[[ DATA FOR THIS TASK open ]]

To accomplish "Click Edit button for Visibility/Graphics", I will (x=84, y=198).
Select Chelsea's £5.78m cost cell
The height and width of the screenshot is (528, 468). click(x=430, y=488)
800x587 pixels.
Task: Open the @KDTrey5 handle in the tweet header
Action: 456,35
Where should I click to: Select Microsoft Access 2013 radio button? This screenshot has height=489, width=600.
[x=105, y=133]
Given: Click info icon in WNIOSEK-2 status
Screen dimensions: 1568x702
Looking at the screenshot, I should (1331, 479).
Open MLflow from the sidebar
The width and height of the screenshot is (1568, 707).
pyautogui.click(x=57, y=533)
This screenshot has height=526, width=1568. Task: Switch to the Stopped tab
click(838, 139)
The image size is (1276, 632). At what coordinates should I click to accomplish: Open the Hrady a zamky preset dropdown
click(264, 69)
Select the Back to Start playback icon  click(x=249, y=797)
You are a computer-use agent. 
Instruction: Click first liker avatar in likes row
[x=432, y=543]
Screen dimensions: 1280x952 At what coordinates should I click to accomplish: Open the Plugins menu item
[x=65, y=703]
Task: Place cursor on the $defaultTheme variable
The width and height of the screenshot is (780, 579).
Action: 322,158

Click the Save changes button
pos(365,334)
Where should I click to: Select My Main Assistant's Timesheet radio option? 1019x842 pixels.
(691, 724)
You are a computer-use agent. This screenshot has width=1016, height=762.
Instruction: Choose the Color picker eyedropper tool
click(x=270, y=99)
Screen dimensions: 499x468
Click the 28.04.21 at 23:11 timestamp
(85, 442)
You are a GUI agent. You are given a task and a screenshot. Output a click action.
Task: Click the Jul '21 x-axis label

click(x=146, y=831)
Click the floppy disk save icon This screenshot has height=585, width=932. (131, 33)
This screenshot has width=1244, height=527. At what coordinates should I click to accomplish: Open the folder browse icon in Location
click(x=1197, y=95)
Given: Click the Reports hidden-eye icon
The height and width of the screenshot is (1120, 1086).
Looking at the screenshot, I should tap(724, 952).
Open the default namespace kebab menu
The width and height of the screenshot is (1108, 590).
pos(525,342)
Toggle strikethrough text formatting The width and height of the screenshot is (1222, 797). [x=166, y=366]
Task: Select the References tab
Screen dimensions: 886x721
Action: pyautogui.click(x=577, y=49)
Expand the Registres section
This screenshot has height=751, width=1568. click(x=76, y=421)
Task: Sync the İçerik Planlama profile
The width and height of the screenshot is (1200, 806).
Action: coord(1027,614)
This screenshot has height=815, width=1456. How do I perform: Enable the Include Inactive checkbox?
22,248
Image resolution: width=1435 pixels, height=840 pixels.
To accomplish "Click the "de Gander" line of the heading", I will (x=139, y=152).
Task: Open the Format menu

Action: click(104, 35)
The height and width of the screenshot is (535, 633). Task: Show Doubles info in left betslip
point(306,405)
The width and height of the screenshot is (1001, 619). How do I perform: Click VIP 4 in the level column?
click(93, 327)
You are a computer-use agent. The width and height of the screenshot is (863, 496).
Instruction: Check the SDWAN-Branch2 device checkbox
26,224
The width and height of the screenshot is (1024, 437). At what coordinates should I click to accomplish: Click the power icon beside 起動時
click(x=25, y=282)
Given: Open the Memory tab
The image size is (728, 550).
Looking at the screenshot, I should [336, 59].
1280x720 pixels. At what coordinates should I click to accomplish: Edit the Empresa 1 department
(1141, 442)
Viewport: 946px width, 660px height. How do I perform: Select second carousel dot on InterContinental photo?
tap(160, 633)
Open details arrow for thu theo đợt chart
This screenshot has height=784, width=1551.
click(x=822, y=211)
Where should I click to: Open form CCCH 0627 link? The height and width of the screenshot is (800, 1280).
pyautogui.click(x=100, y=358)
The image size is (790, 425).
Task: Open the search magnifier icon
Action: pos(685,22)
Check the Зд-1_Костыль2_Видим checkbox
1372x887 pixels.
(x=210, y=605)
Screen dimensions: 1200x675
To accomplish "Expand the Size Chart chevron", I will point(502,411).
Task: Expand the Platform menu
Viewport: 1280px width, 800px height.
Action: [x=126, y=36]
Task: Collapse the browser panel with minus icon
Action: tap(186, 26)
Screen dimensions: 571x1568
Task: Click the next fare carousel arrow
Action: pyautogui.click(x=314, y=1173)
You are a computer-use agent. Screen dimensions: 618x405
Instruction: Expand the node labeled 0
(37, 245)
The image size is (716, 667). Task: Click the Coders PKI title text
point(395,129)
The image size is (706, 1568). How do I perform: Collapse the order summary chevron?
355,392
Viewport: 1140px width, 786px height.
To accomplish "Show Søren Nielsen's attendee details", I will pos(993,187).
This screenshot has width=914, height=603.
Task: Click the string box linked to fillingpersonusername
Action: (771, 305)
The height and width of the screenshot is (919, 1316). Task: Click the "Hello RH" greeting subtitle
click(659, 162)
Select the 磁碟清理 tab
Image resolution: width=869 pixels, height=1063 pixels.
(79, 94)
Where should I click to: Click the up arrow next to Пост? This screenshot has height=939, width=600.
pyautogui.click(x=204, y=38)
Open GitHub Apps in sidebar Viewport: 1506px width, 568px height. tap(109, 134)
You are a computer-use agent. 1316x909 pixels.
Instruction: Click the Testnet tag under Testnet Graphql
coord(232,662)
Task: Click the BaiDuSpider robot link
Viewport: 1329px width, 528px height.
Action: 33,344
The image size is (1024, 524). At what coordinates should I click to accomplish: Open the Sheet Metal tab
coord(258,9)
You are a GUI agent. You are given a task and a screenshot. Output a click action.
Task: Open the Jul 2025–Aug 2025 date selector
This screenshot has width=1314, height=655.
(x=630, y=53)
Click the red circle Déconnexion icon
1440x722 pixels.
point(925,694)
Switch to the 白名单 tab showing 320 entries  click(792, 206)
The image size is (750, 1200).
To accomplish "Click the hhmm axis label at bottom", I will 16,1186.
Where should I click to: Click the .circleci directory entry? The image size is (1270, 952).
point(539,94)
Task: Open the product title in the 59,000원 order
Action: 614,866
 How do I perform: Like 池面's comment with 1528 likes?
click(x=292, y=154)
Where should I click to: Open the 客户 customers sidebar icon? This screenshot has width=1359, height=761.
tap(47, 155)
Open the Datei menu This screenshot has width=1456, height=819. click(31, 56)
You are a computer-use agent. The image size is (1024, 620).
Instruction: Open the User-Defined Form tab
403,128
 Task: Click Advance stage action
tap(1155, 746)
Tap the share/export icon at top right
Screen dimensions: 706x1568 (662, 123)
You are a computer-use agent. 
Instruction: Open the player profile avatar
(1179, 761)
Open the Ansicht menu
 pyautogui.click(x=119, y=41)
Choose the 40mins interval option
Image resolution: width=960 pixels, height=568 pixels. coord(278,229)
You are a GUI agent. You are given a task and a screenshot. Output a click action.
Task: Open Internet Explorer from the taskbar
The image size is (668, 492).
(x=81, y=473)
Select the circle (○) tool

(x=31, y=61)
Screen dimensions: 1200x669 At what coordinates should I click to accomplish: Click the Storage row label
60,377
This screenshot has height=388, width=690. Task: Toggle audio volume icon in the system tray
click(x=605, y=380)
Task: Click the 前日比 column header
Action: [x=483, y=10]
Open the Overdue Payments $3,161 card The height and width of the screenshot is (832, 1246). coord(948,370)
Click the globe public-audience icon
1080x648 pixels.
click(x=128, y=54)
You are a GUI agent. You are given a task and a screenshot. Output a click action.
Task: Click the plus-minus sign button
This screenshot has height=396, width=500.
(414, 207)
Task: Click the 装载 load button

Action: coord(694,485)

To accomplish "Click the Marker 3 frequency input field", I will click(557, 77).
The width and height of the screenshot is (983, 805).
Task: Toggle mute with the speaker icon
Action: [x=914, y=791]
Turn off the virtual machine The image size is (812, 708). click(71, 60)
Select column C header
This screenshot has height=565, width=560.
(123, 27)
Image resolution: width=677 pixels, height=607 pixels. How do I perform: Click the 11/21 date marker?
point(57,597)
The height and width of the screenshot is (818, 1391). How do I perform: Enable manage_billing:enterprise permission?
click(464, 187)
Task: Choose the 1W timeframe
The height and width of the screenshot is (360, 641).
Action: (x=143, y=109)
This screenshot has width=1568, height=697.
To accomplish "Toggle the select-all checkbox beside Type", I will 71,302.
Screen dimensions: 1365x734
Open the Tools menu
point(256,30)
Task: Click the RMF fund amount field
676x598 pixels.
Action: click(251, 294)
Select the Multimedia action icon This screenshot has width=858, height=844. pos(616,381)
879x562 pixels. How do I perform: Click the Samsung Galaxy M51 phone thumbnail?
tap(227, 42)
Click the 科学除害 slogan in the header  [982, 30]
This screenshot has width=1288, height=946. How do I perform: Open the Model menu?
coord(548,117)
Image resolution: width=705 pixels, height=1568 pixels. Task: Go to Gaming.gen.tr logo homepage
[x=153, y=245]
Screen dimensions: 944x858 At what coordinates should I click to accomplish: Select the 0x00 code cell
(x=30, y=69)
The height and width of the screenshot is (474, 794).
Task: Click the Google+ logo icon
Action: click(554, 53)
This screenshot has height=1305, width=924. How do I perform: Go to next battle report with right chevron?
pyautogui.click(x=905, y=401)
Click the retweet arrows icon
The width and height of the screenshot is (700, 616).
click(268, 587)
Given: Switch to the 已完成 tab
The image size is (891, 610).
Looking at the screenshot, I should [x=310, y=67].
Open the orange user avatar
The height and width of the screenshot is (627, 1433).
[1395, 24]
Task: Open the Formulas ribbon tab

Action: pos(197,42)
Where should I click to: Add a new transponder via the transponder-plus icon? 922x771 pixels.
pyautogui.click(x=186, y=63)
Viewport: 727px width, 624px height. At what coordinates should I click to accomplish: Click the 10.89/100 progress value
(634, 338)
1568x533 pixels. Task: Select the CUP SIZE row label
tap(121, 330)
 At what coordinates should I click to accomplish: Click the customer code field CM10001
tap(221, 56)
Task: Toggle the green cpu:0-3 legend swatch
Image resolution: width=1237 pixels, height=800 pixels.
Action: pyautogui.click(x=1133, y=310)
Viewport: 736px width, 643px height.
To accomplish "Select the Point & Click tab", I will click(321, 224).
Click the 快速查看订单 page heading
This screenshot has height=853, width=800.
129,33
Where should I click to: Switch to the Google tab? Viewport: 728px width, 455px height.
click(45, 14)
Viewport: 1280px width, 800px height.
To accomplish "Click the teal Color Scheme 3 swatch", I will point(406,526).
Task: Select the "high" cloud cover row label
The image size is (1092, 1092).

[[ DATA FOR THIS TASK closed ]]

WHAT TO PRODUCE =>
Lines of the material that contain the word "swatch" are to be gathered.

ANSWER BOX =>
Task: Toggle the green cpu:0-3 legend swatch
To accomplish "Click the teal Color Scheme 3 swatch", I will point(406,526).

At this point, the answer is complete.